Objective:
Can you turn the stretch of the listing from the line containing "Viewport: 722px width, 1568px" through the end of the listing into a JSON list of strings, one string per line, with blank lines skipped and the pictures left out?

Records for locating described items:
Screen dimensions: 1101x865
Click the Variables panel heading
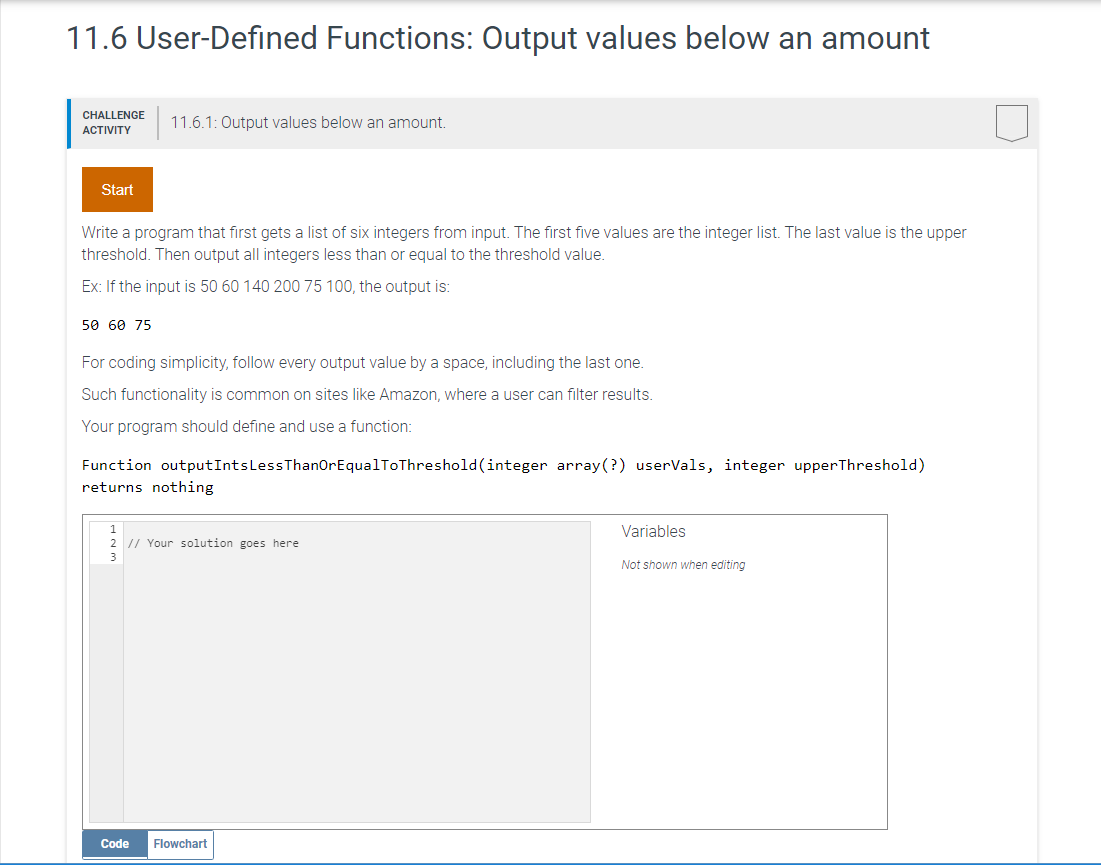(653, 531)

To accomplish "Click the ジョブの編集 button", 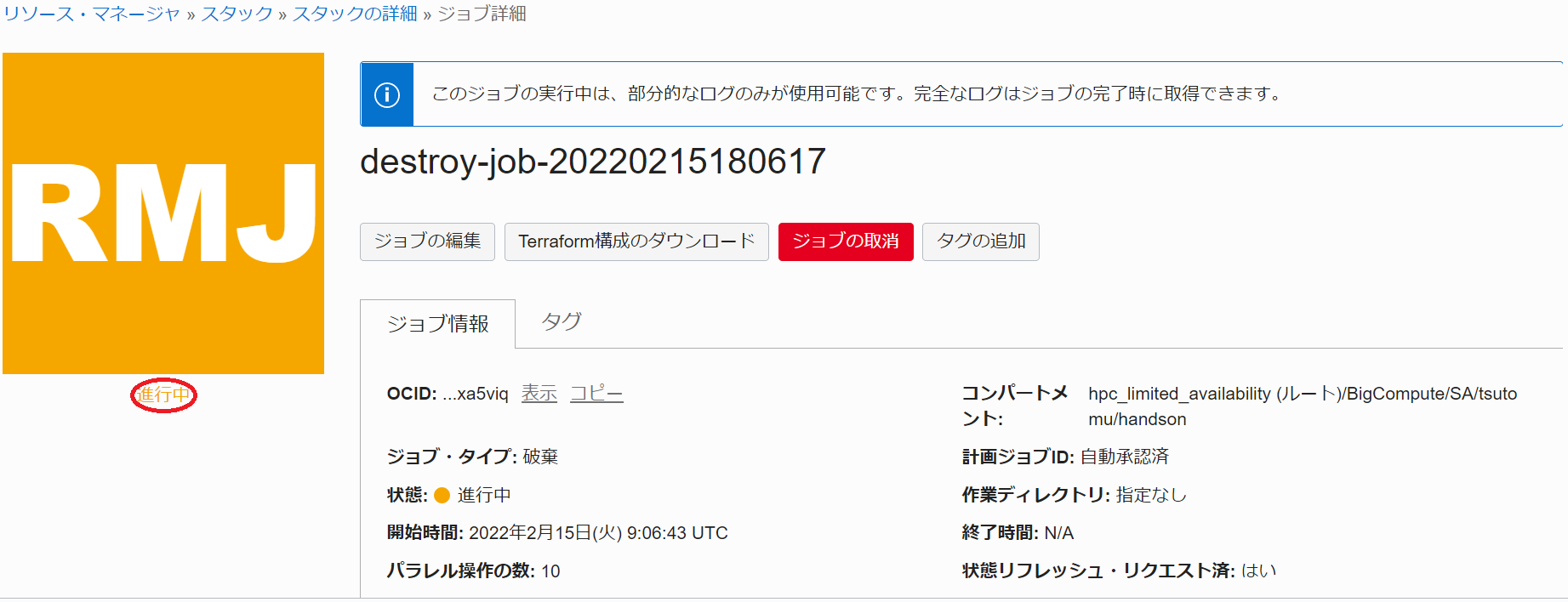I will click(x=427, y=241).
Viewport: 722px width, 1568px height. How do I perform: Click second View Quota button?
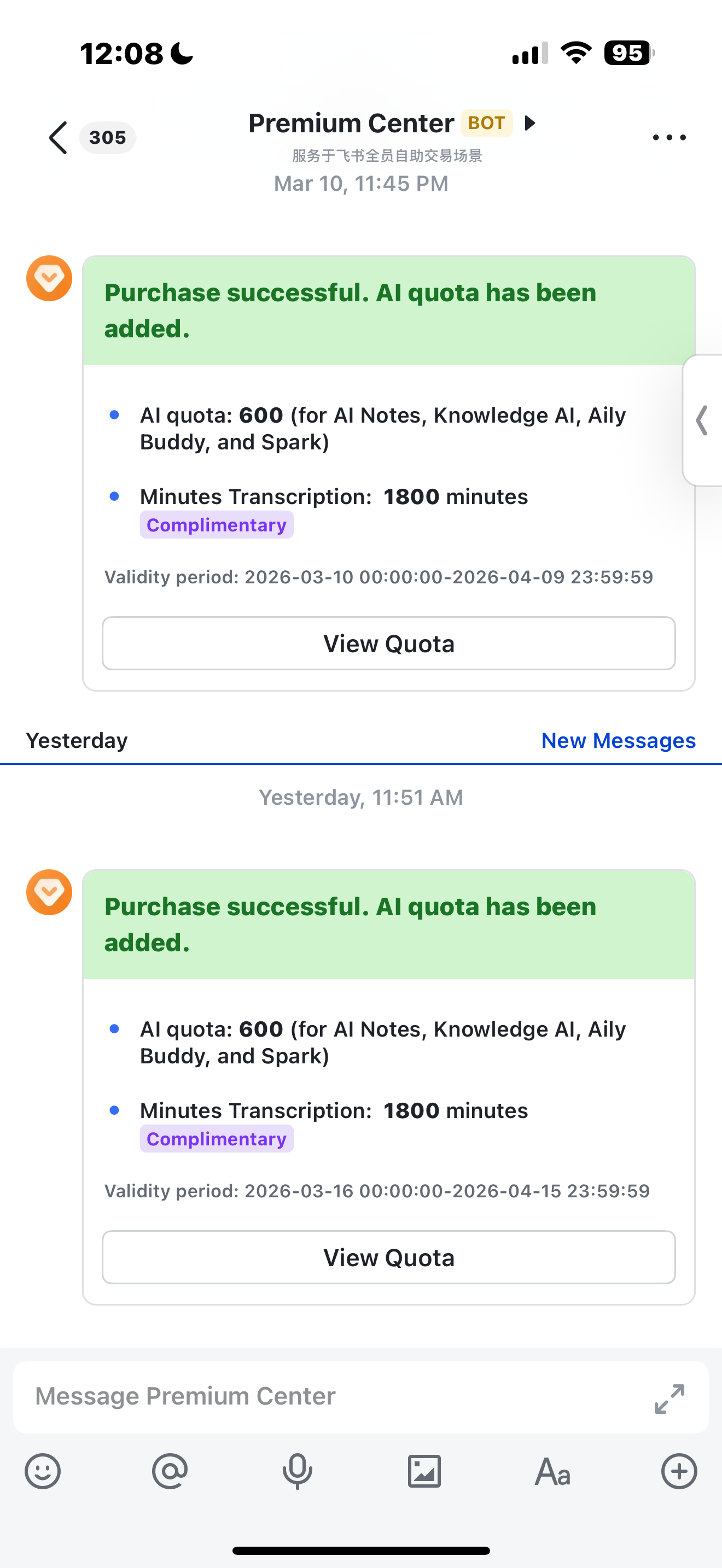[388, 1257]
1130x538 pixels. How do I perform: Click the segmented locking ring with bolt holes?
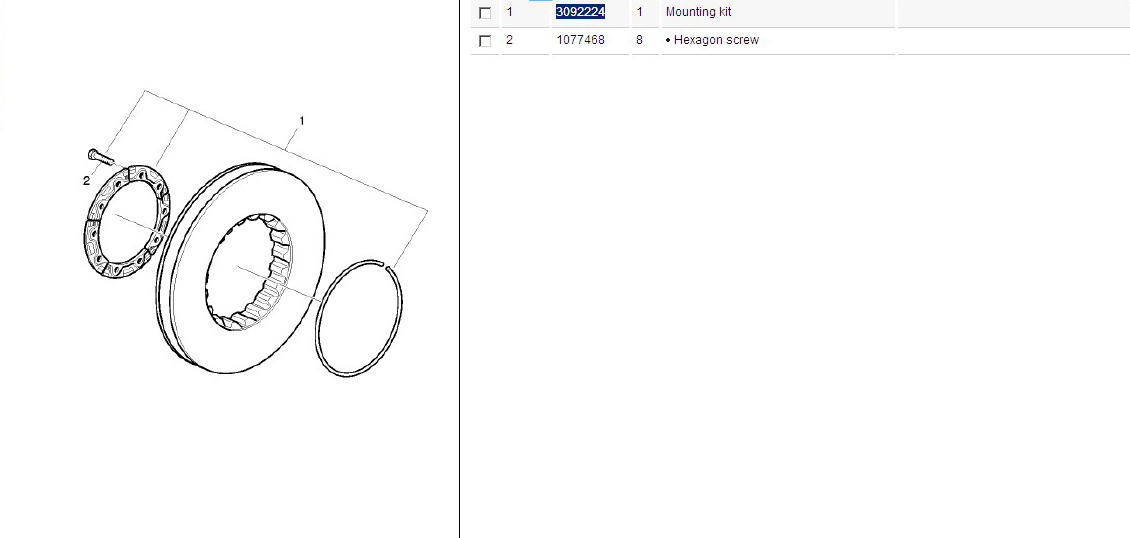click(x=127, y=222)
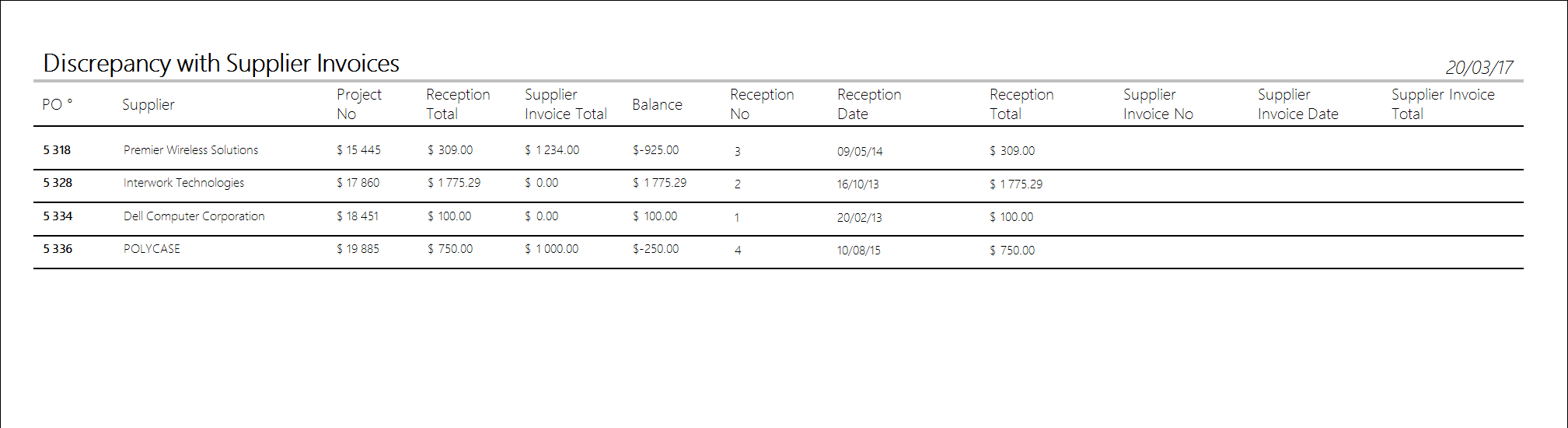Click the report date 20/03/17
This screenshot has height=428, width=1568.
pos(1479,68)
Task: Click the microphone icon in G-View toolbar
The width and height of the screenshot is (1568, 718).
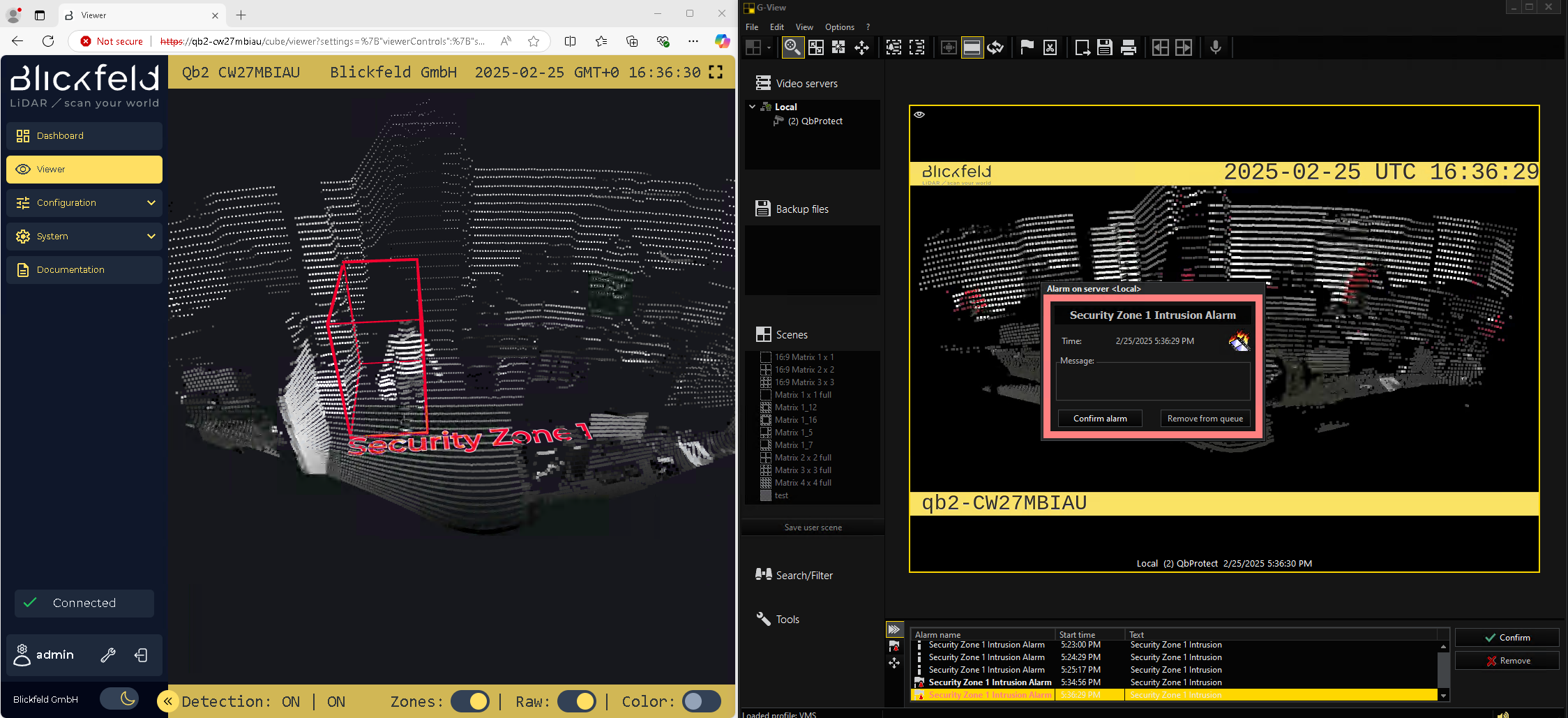Action: point(1216,47)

Problem solution:
[
  "Viewport: 722px width, 1568px height. How do I perform: Click second View Quota button?",
  "[388, 1257]",
  "1130x538 pixels. How do I perform: Click the segmented locking ring with bolt holes?",
  "click(x=127, y=222)",
  "Click the report date 20/03/17",
  "This screenshot has height=428, width=1568.",
  "pos(1479,68)",
  "Task: Click the microphone icon in G-View toolbar",
  "The width and height of the screenshot is (1568, 718).",
  "Action: point(1216,47)"
]